Objective: This study aims to investigate the potential effect of rs1799750 polymorphism in the MMP-1 gene, which encodes the collagenase enzyme that regulates the destruction of connective tissues, on the development of open bite malocclusion. Materials and Methods: A total of 60 individuals, 30 patients diagnosed with open bite and 30 healthy individual as controls, aged between 15 and 35 years, were included in our study. Buccal oral epithelial cells were collected by buccal swab method and PureLink kit was used for DNA isolation. Real-Time PCR method was used for genotyping the MMP-1 rs1799750 polymorphism. The results obtained were evaluated statistically and the significance level was accepted as p<0.05. Results: In our study, the genotype distribution of MMP-1 rs179970 polymorphism was found to be similar in the patient and healthy groups (43.3%, 23.3%, 33.3% and 36.7%, 43.3%, 20.0%, respectively).
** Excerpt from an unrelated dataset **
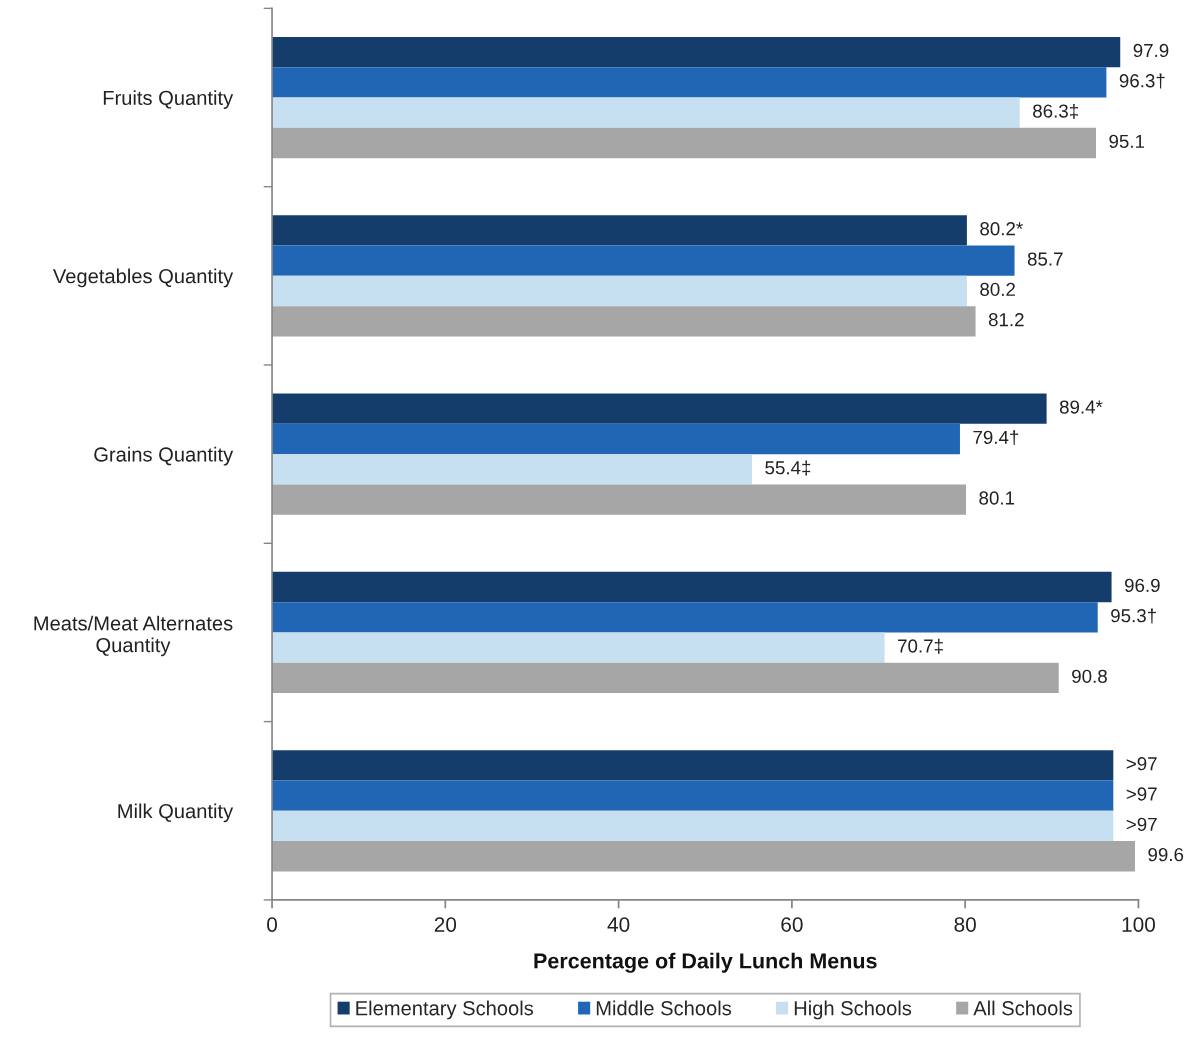  I want to click on data-label: 80.2*, so click(1002, 229).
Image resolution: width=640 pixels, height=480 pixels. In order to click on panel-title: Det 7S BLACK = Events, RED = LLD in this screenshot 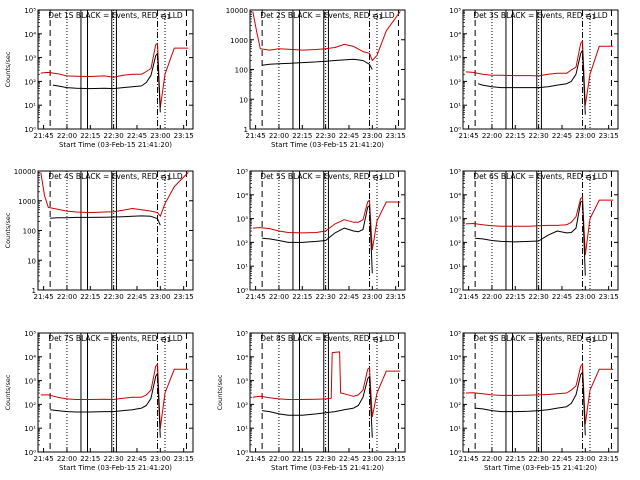, I will do `click(116, 338)`.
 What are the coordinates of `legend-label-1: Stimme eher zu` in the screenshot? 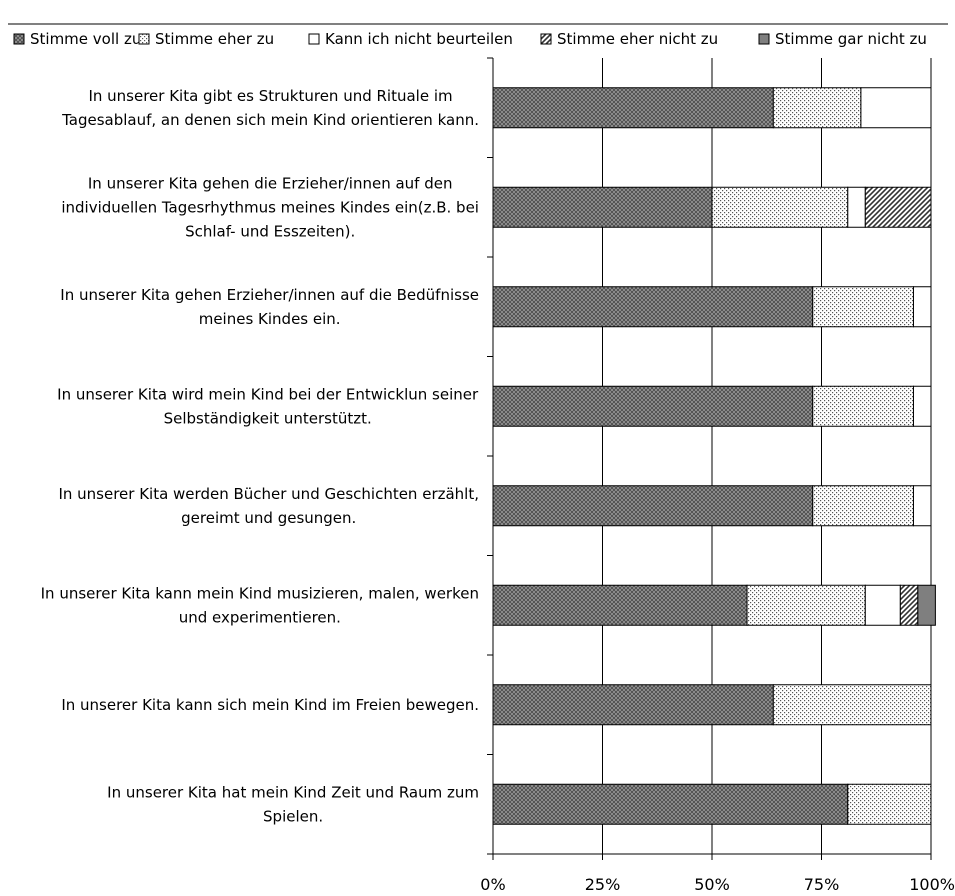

There was no significant difference between the groups in terms of MMP-1 genotype distribution and allelic distribution (p=0.2269 and p=0.7125, respectively). However, when MMP-1 rs1799750 gene polymorphism was compared in terms of genotype distribution and allelic distribution in the patient group, a statistically significant difference was found (p=0.009 and p<0.001, respectively). The 1G/ 1G genotype and the 1G allele were found to be more common in individuals with 0 and -0.9 mm open bite (76.9% and 66.7%); The 2G allele was found to be more common in individuals with an open bite of -1 mm or more (51.9%). Conclusion: In individuals with open bite malocclusion, the 2G allele increases as the severity of overbite increases. The MMP-1 rs1799750 polymorphism is associated with increased MMP-1 production, leading to extracellular matrix degradation. Therefore, the 2G allele in the MMP-1 rs1799750 polymorphism may increase the risk of open bite malocclusion.